Ahmed, demandeur d'asile algérien, menacé d'expulsion

Le Républicain Lorrain du 17/06/06. Page METZ. Article d'Emmanuelle de Rosa
Vivre caché… juste pour vivre
Le MRAP s'est saisi du douloureux cas d'Ahmed, Algérien arrivé à Metz il y a 5 ans et menacé d'expulsion malgré une santé défaillante.

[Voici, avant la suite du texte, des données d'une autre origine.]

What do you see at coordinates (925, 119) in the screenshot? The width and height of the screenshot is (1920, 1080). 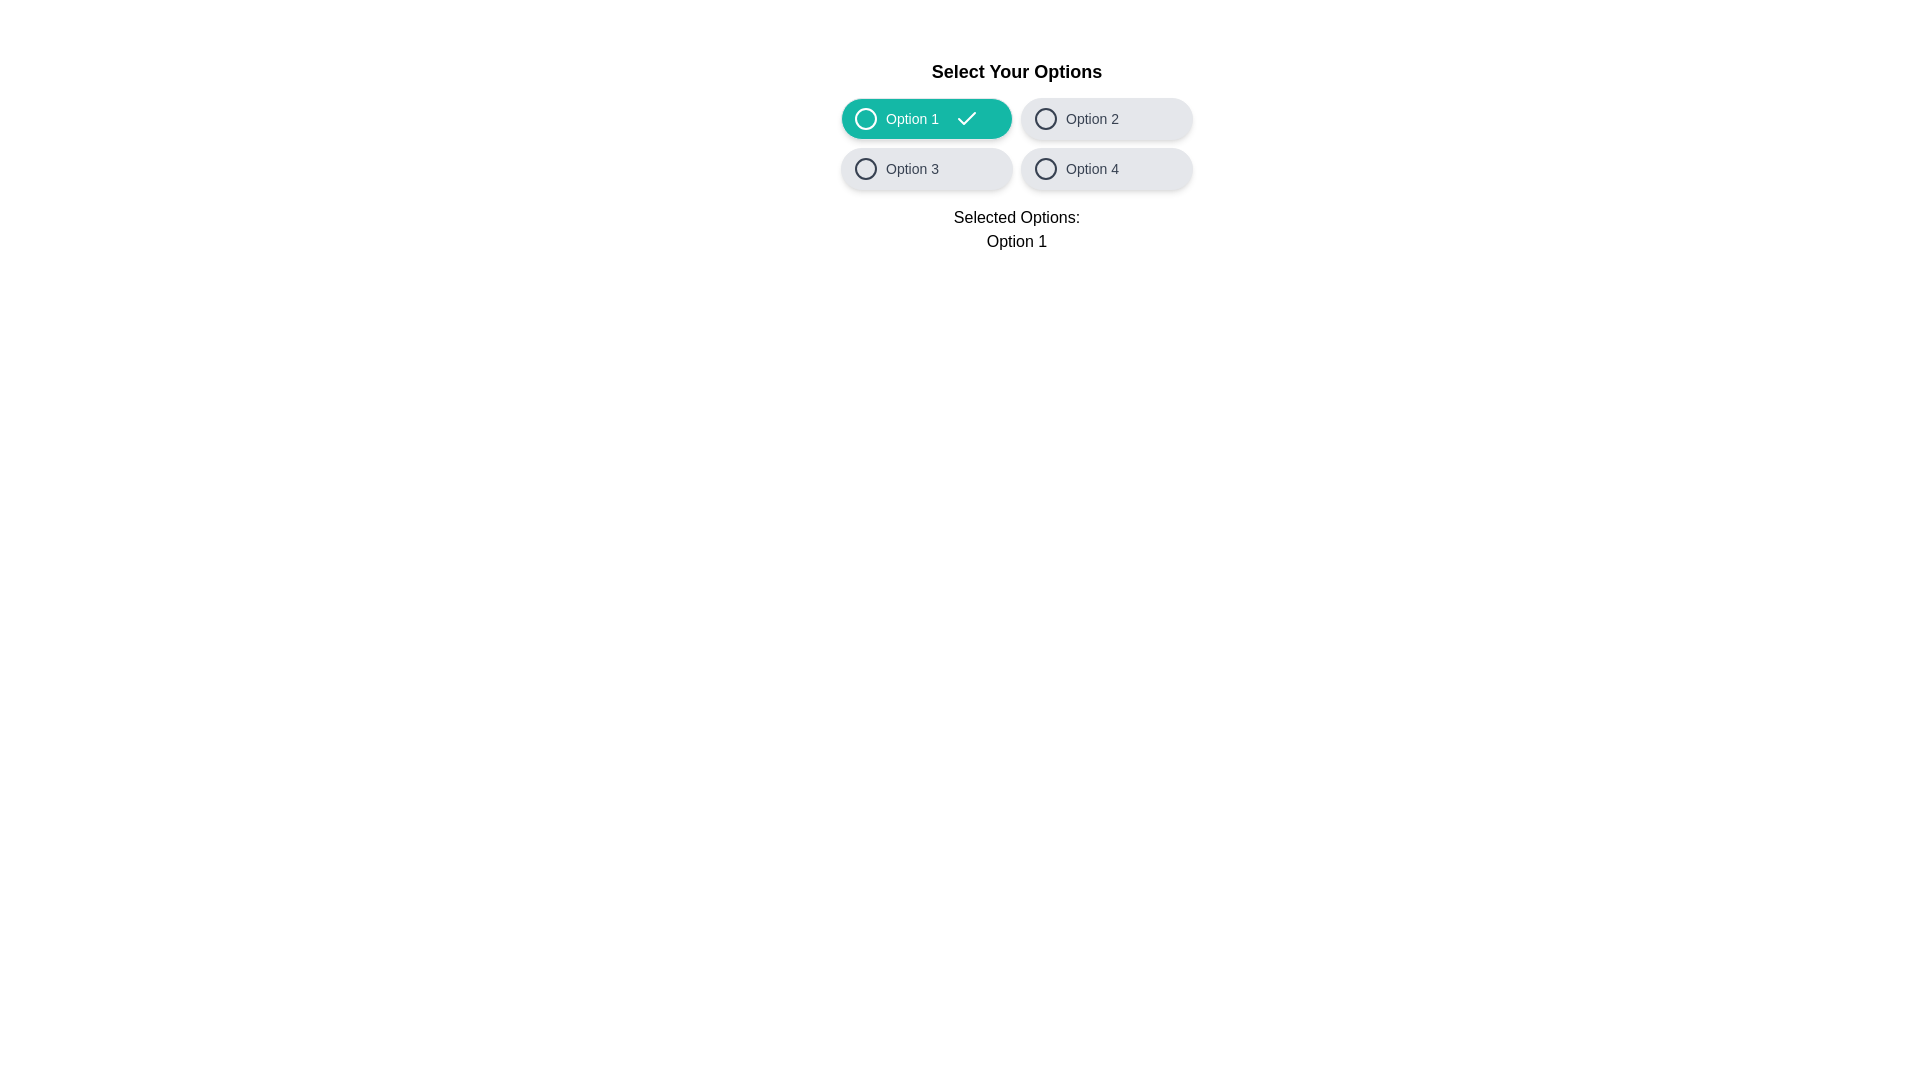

Quand il croise la police, Ahmed baisse les yeux et son coeur s'emballe. Pour-tant, il n'a jamais volé, jamais eu de problèmes avec la justice, a toujours payé ses impôts. Mais aujourd'hui, il doit se cacher pour vivre. La préfecture l'a invité à quitter le territoire depuis janvier dernier. Le MRAP s'est ému de son cas car Ahmed est malade. Commerçant en Algérie, il explique avoir fui parce qu'il était racketté par le FIS. Dès son arrivée en France - et à Metz - en 2001, il formule une demande d'asile (qui sera refusée). Hébergé dans un foyer, il y contracte l'hépatite B, une maladie qui ne le quitte plus. Le temps de ses démarches, il ob-tient une carte de séjour d'un an, avec autorisation de travailler. Ce qu'il fait. Il travaille, prend un appartement, paie ses impôts. Sa carte de séjour expirée, il obtient un nouveau titre de séjour de 3 mois pour raisons médicales, puis d'un mois, puis plus rien.
Asile «médical»
Malgré des certificats médicaux attestant la fragilité de son état (problèmes de poumons, de gorge, de dos, séquelles de tuberculose) et l'incompatibilité avec une mesure de garde à vue ou de rétention administrative, la préfecture lui demande de quitter le territoire. « Il résulte de l'avis du médecin inspecteur départe-mental de la santé que vous pouvez bénéficier d'un traitement approprié à votre état de santé dans notre pays d'origine », justifie la préfecture. « En juillet 2005, on me donne une autorisation pour raisons médicales, mais plus en décembre, s'interroge-t-il, par un médecin qui ne m'a même pas examiné ! » Ahmed reste d'autant plus perplexe qu'il affirme qu'une partie de son traitement n'est pas disponible en Algérie et que le médecin qui le suit depuis 5 ans a préconisé un suivi étroit de son état.
Depuis janvier, il est donc passé dans la clandestinité. Plus de travail, plus d'appartement, plus de carte vitale, plus de CMU. Ahmed est hébergé à droite et à gauche, chez des amis. Il se cache dans l'attente de connaître la décision du tribunal administratif qui doit étudier son recours en annulation de la décision préfectorale. Une procédure qui n'est pas suspensive de la menace d'expulsion. « Ça fait 5 ans que je suis là, j'ai toujours travaillé. jamais eu de problème. J'ai reconstruit ma vie ici et je veux rester là. »
Le MRAP, le CASAM, les élus Dominique Gros et Denis Jacquat sont intervenus en sa faveur, alertant le préfet sur son cas. Aucune réponse n'a été donnée. Sans espoir, Ahmed confie désormais son sort au destin. « Peut-être que ça ira ».
Ce sera l'expulsion
Julien Charles, directeur de cabinet du préfet a repris à notre demande le dossier concerné. « La demande d'asile a été rejetée par l'OFPRA puis par la commission de recours des réfugiés », rappelle-t-il, précisant qu'en 2003, une autorisation provisoire de séjour pour raisons de santé avait été accordée. Puis, en mars 2005, « le médecin de la DDASS a conclu qu'il pouvait bénéficier de soins appropriés dans son pays ». De nouveaux certificats ont alors été produits et le MRAP a soulevé le problème des médicaments non disponibles en Algérie. « Cet argument a été donné au médecin de la DDASS avant qu'il ne réexamine la personne. » Et la conclusion a été la même qu'en 2005. Du coup, « pour nous, rien ne s'oppose à un retour dans son pays puisque le médecin a émis deux fois le même avis. » Ce sera donc l'expulsion.